Permanent residence holders will be permitted to transfer their status to settled status fee of charge once the settlement scheme goes live.
I you have lived in the UK for 6 continuous years and have held permanent residence status for more than 12 months, you may be eligible to apply to naturalise as a British citizen. Note that if you are married to a settled UK person, you can apply to naturalise as soon as you receive your permanent residence card without waiting the 12 months.
Post-Brexit UK Immigration
At this stage, it is a matter of waiting to hear the Government’s proposals on a post-Brexit UK immigration system and for a timeline for implementation by, theoretically, April 2019.
If we consider the MAC’s Brexit report as a strong indication of a new system, with largely skills-based assessment and criteria rather than nationality and whether new schemes or routes emerge such as those conferring benefits and relaxed entry criteria – will remain to be seen.
The immediate priority identified by the MAC is the economy, and leveraging immigration for UK economic benefit and favouring the resident workforce. Removing the cap on highly-skilled workers for example – as was done earlier this year for NHS doctors – seems a highly pragmatic solution and should address issues with regional salary variations missing out on skilled visa workers under the existing points-based cap.

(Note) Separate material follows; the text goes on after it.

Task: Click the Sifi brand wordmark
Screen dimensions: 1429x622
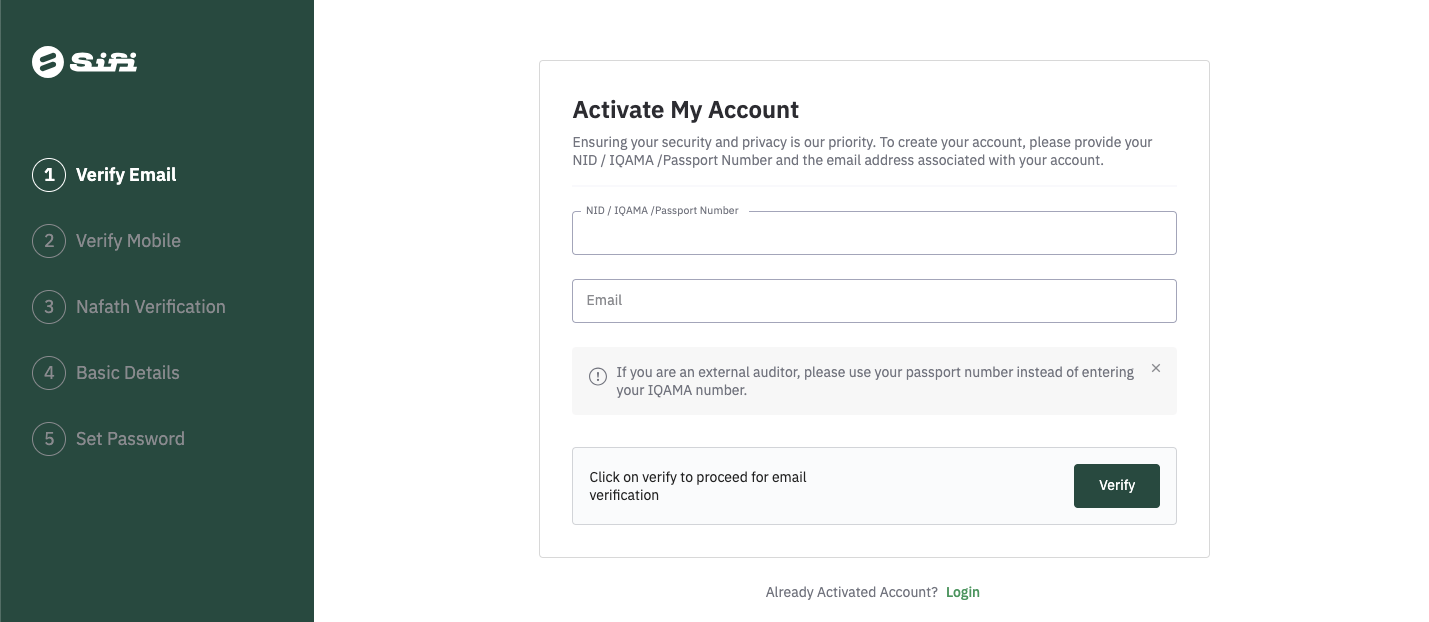Action: click(104, 62)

However, in practice, a Tier 2 (General) style approach for non-resident skilled migrants, at least in its current form, would see increased recruitment costs for employers in the form of the Immigration Skills Charge, sponsor licence applications, management and renewals.
We are helping EEA nationals concerned about their UK immigration status and advising UK employers from across industries on future-proofing their recruitment, compliance and people strategies, including delivering support for their UK-based EU workers.

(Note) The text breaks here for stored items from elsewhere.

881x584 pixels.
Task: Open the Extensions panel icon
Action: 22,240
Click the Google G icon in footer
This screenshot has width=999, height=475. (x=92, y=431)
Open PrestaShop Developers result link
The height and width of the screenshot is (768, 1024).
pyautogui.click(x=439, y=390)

With any new scheme will come an inevitable need to police individuals’ immigration status. We expect this will fall to UK employers as part of their Right to Work document checks, following an update to the Home Office’s lists of acceptable documents.
From an HR compliance perspective, now is a good time for employers to ensure all relevant organisational policies and processes (recruitment, onboarding) are compliant with Right to Work duties and do not discriminate against individuals on the basis of nationality, and that relevant personnel are adequately trained and skilled to perform the document checks correctly. Take advice if you are concerned about the impact of the new settled scheme or your organisation’s immigration compliance.